In the last two decades, few significant discoveries have been made in the field of ethnopharmacology (Gertsch, 2009). Some candidate compounds identified by the bioprospecting research-based ethnomedical approach, as developed by Shaman Pharmaceuticals, have failed, which leads to the suggestion that an ethnodirected approach is not feasible for the development of novel drugs (Clapp and Crook, 2002). By contrast, the random approach has made effective contributions to the development of drugs, many of which are still available for the treatment of various diseases. One example is the search for new anticancer drugs conducted by the National Cancer Institute (NCI) of the United States. They employed the random approach in a program developed in the 1960s, resulting in several agents of clinical relevance such as "taxanes and camptothecins, but their development into clinically active agents spanned a period of some 30 years, from the early 1960s to the 1990s" (Cragg and Newman, 2005). Between 1960 and 1982 the NCI investigated about 35,000 plants before the program was suspended (Beutler et al., 2012). According to Cragg and Newman (2005):

"This plant collection program was terminated in 1982, but the development of new screening technologies led to the revival of collections of plants and other organisms in 1986, with a focus on the tropical and sub-tropical regions of the world".

The examples described above raise a question: why do scientists still assert so strongly the benefits of the ethnodirected approach versus the random one when its application in practice does not lead to significant advances in the development of particular drugs? Why do they keep on conducting studies aimed at making lists of species and therapeutic indications? We cannot give definite answers to these questions but we hypothesize that the ethnodirected approach is perhaps only useful for particular types of diseases. Only well-conducted and rigorous ethnopharmacological/ ethnobotanical studies might clarify these issues.

Influence of sampling and informant selection

Ethnodirected studies of medicinal plants quite often exhibit sampling problems causing bias in their results. During the review of studies conducted in Brazil, Medeiros (2012) found that most of them had patent sampling flaws, the most frequent being the following: 1. lack of information on the universe (U) or sample (N) on which the survey of the human communities was grounded; and 2. lack of information on the U or N of a specific group (e.g., folk healers), in intentional samples based on specialists from the studied communities.

Therefore, studies seeking to investigate the knowledge possessed by "local specialists" (e.g., folk healers) must establish with full certainty that they are truly dealing with such. Contrariwise, when there are no well-defined criteria for intentional selection the results might not reflect the investigators' desires. Similarly, studies that rely on the informants' consensus as an indicator of the most significant or popular species must take care to ensure an appropriate application of that model and select truly representative samples of the community. Conversely, non-representative samples might point certain plants as the most popular or versatile therapeutic indications when they are actually not.
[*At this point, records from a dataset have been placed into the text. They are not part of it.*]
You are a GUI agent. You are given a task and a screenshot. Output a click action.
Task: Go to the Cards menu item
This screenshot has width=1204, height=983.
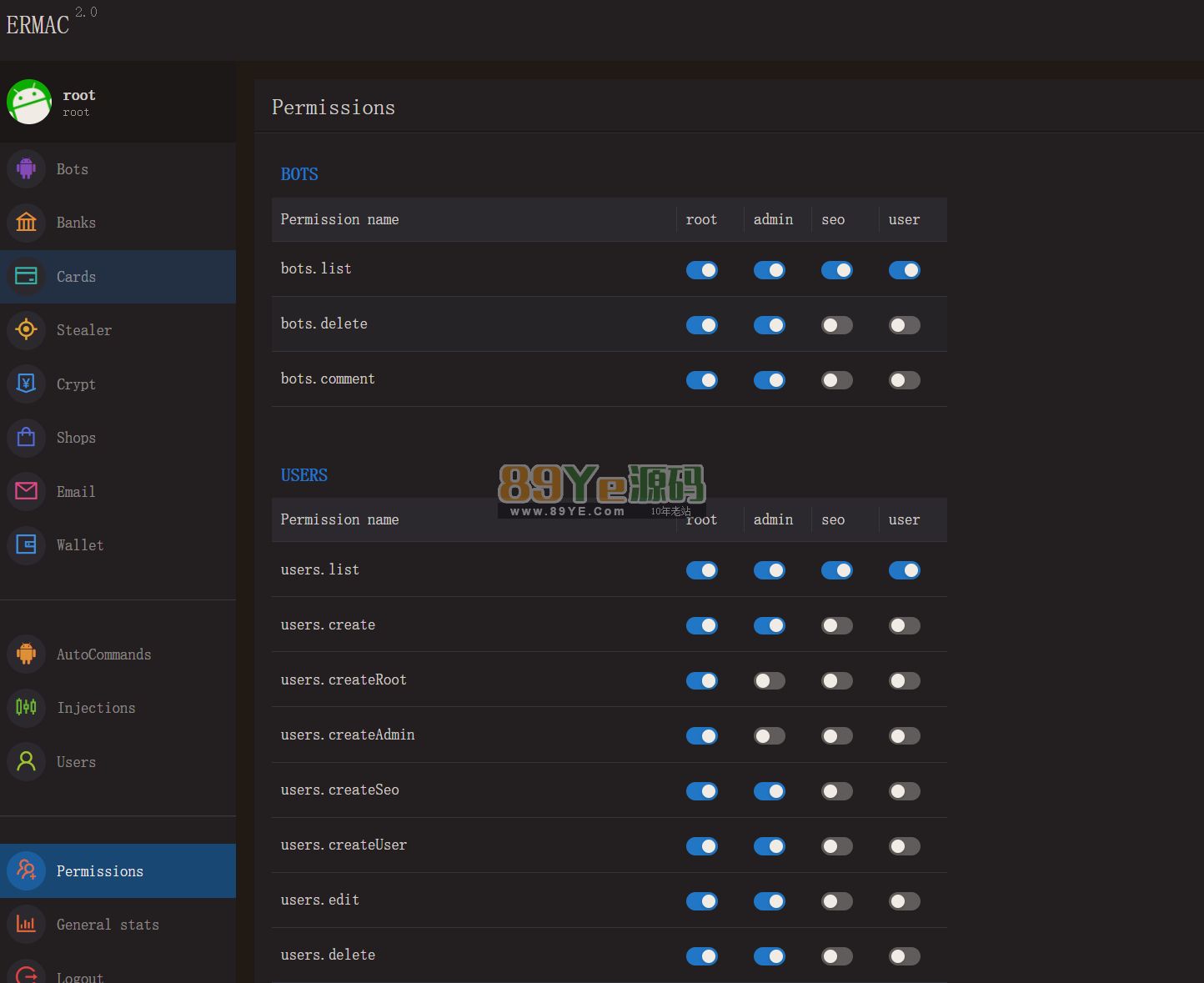point(76,277)
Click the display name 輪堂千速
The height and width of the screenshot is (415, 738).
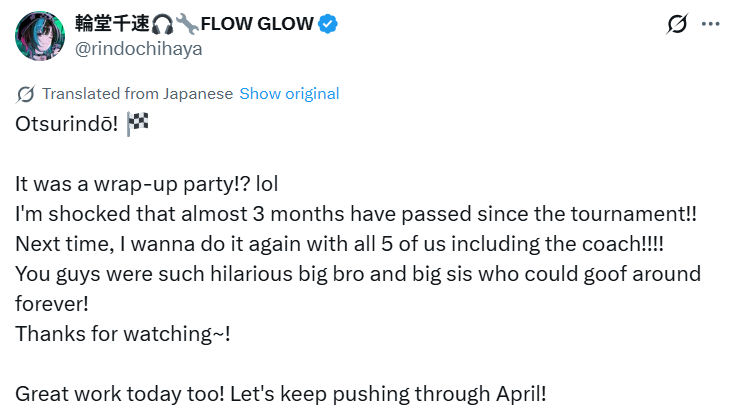click(x=112, y=24)
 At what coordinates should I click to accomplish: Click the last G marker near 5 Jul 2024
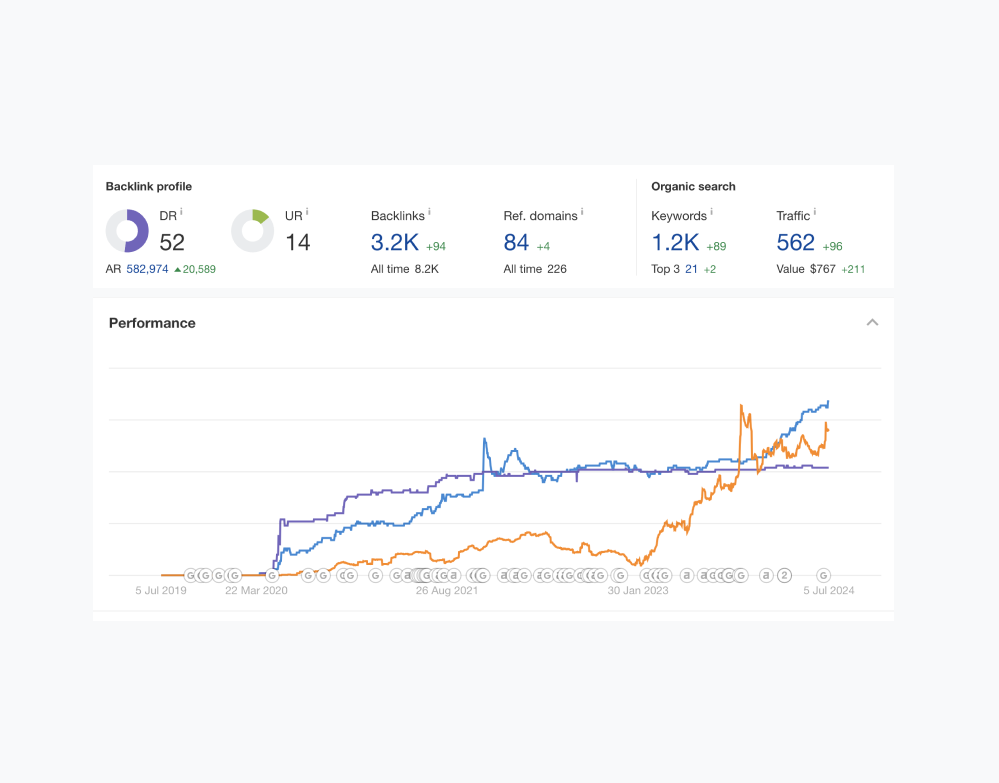(x=824, y=575)
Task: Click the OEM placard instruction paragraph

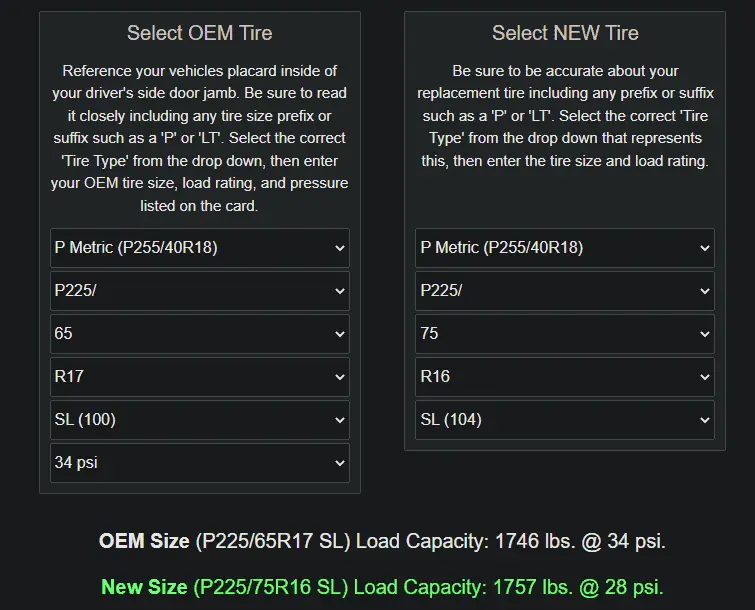Action: (200, 137)
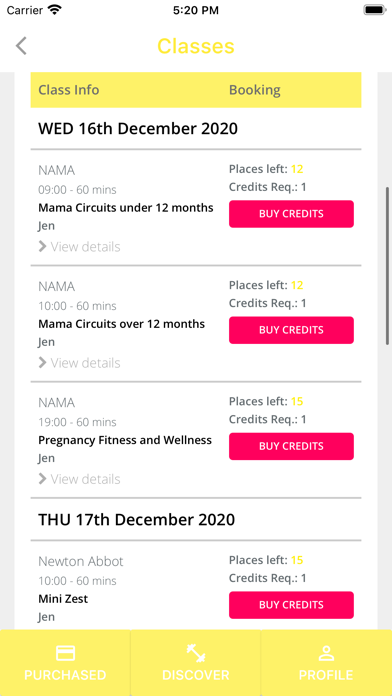This screenshot has width=392, height=696.
Task: Switch to the PROFILE tab
Action: point(326,663)
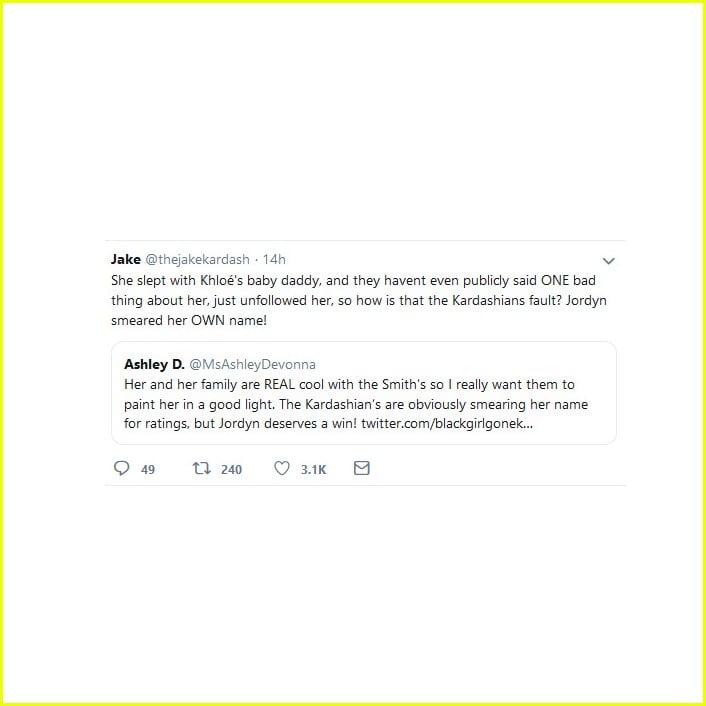Click the 3.1K likes count

point(313,470)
In addition, many studies have shown that the local knowledge on medicinal plants is not homogeneous, but rather it varies among the actors of a local community according to their age, gender, income, social role and intra-cultural acculturation differences (Voeks and Leony, 2004; Voeks, 2007; Camou-Guerrero et al., 2008). In such cases, the social actors who provide us information ought to be accurately identified to increase the success of selecting plants for bioprospecting purposes. For instance, investigators who focus on gender and age tend to emphasize the role of women and elders because they are considered to possess greater knowledge on medicinal plants. According to such authors, the reason that women possess such knowledge is attributed to their role in home and family care, and in the case of the elderly the reason is attributed to their longer interaction with the environment (Begossi et al., 2002; Voeks and Leony, 2004; Silva et al., 2011).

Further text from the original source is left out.